There was a new approach to the traditional Q&A session afterwards as well, with questions being submitted on cards around the room, and via a Twitter hashtag. This worked pretty well, although Twitter latency did slow things down a couple of times, and there were a few shouted-out questions from the floor, but certainly better than having volunteers with microphones trying to reach the questioner across rows of people.

The morning session was on Data Science, and while a number of the talks went over my head somewhat, it was interesting to see how tools like Hadoop are being used in Bioinformatics. It was good to see the spirit of collaboration in action too, with Sebastian Schoenherr’s talk about CloudGene, a project that came about following an earlier BOSC that implements a graphical front end for Hadoop. Tony’s talk about BioSolr went down well – the show of hands for people in the room using Lucene, Solr and/or Elasticsearch indicated around 75% there were using search engines in some form. This backs up our earlier experience at the EBI, where the first BioSolr workshop was attended by teams from all over the campus, using Lucene or Solr in various versions to store and search their data.

Crossing over with lunch was the poster session, where Tony and I spoke to people about BioSolr. The Jalview team seemed especially interested in potential cross-over with their project, and there was plenty of interest generally in how the various extensions we have worked on (X-Join, hierarchical faceting) could be fitted into other projects.

The afternoon session was on the subject of Standards and Interoperability, starting with a great talk from Michael Crusoe about the Common Workflow Language, which started life at the BOSC 2014 codefest. There were several talks about Galaxy, a cloud-based platform for sharing data analyses, linking many other tools to allow workflows to be reproduced. Bruno Vieira’s talk about BioNode was also very interesting, and I made notes to check out oSwitch when time is available.

I had to leave before the afternoon’s panel took place, but all in all it was a very interesting day learning how open source software is being used outside of the areas I usually work in.

Innovations in Knowledge Organisation, Singapore: a review

I’m just back from Singapore: my first visit to this amazing, dynamic and everchanging city-state, at the kind invitation of Patrick Lambe, to speak at the first Innovations in Knowledge Organisation conference. I think this was probably one of the best organised and most interesting events I’ve attended in the last few years.

The event started with an enthusiastic keynote from Patrick, introducing the topics we’d discuss over the next two days: knowledge management, taxonomies, linked data and search, a wide range of interlinked and interdependent themes. Next was a series of quick-fire PechaKucha sessions – 20 slides, 20 seconds each – a great way to introduce the audience to the topics under discussion, although slightly terrifying to deliver! I spoke on open source search, covering Elasticsearch & Solr and how to start a project using them, and somehow managed to draw breath occasionally. I think my fellow presenters also found it somewhat challenging although nobody lost the pace completely! Next was a quick, interactive panel discussion (roving mics rather than a row of seats) that set the scene for how the event would work – reactive, informal and exciting, rather than the traditional series of audience-facing Powerpoint presentations which don’t necessarily combine well with jetlag.
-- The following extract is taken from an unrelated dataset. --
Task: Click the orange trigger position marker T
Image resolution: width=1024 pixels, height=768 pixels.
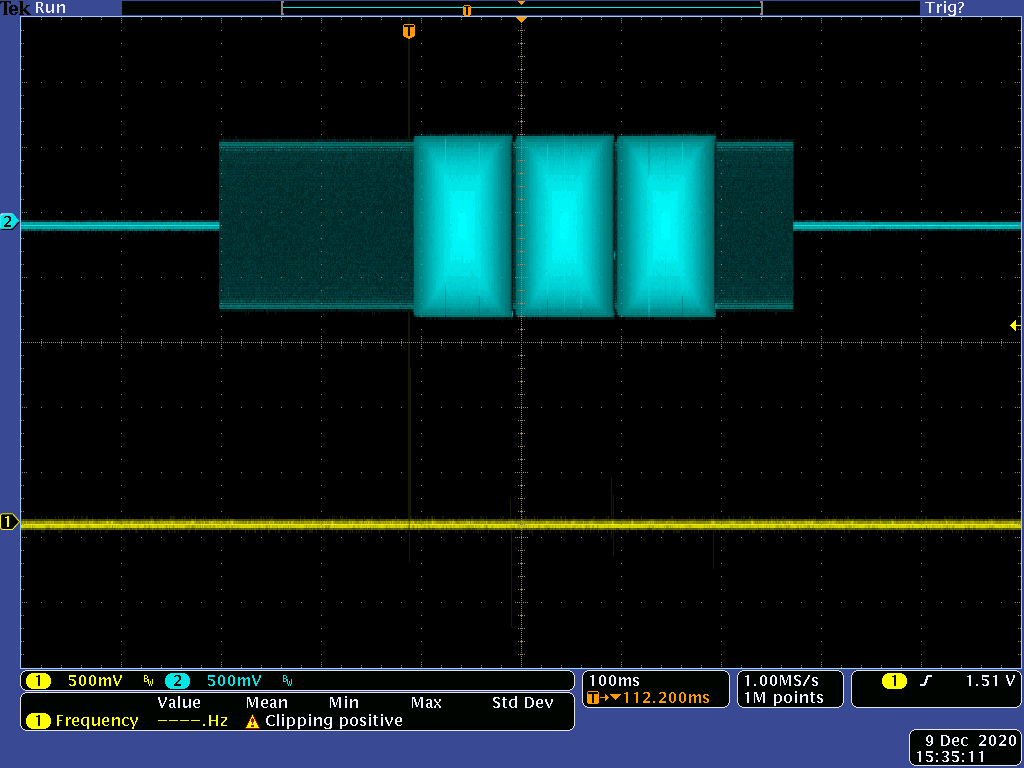Action: (x=408, y=32)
After lunch, showcasing Singapore’s multicultural heritage (I don’t think I’ve ever had pasta with Chinese peppered beef before, but I hope to again) we moved on to the first set of case studies. Each presenter had 6 minutes to sell their case study (my own was about how we helped Reed Specialist Recruitment build an open source search platform) and then attendees could choose which tables to join to discuss the cases further, for three 20-minute sessions. I had some great discussions including hearing about how a local government employment agency has used Solr. We then moved on to a ‘knowledge cafe’, with tables again divided up by topics chosen by the audience – so this really was a conference about what attendees wanted to discuss, not just what the presenters thought was important.

I was scheduled to deliver the keynote the next day, having been asked to speak on ‘The Future of Search’ – I chose to introduce some topics around Big Data and Streaming Analytics, and how search software might be used to analyze the huge volumes of data we might expect from the Internet of Things. I had some great feedback from the audience (although I’m pretty sure I inspired and confused them in equal measure) – perhaps Singapore was the right place to deliver this talk, as the government are planning to make it the world’s first ‘smart nation‘ – handling data will absolutely key to making this possible.

More case study pitches followed, and since I wasn’t delivering one myself this time I had a chance to listen to some of the studies. I particularly enjoyed hearing from Kia Siang Hock about the National Library Board Singapore’s OneSearch service, which allowed a federated search across tens of millions of items from many different repositories (e.g. books, newspaper articles, audio transcripts). The technologies used included Veridian, Solr, Vocapia for speech transcription and Mahout for building a recommendation system. In particular, Solr was credited for saving ‘millions of Singapore dollars’ in license fees compared to the previous closed source search system it replaced. Also of interest was Straits Knowledge’s system for capturing the knowledge assets of an organisation with a system built on a graph database, and Haliza Jailani on using named entity recognition and Linked Data (again for the National Library Board Singapore).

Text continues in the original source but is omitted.